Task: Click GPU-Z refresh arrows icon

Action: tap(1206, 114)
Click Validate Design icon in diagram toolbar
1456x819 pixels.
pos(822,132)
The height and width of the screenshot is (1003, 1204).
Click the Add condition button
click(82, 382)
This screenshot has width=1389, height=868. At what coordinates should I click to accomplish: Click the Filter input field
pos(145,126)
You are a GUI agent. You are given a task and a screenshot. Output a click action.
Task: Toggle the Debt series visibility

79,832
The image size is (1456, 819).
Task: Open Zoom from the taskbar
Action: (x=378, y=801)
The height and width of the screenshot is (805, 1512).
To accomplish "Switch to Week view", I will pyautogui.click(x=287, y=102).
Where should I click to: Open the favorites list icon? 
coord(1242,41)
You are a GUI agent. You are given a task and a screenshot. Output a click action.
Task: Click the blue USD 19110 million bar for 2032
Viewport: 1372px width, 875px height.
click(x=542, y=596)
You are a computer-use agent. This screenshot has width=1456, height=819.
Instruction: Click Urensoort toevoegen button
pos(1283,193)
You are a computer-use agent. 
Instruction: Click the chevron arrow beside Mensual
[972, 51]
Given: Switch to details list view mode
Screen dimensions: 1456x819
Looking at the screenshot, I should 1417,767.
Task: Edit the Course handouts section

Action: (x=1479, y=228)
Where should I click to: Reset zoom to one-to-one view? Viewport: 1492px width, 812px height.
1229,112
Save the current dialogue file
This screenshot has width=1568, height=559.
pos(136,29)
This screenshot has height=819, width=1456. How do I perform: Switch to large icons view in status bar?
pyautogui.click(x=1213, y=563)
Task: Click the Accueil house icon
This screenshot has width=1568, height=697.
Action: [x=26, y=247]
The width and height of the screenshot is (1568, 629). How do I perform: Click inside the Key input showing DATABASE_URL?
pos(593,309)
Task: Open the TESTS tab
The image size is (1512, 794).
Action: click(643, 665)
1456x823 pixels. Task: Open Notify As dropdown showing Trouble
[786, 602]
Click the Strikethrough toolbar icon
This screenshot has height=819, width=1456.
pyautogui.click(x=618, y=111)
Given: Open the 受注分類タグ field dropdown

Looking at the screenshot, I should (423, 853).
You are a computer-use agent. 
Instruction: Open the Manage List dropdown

===

§ **What is being asked**
In the entries above, find the line holding "Where should I click to: Reset" and the line holding "Task: Click the Accueil house icon", then retype exactly those two lines and every line between them, and nothing else.

§ **Exercise output**
Where should I click to: Reset zoom to one-to-one view? Viewport: 1492px width, 812px height.
1229,112
Save the current dialogue file
This screenshot has width=1568, height=559.
pos(136,29)
This screenshot has height=819, width=1456. How do I perform: Switch to large icons view in status bar?
pyautogui.click(x=1213, y=563)
Task: Click the Accueil house icon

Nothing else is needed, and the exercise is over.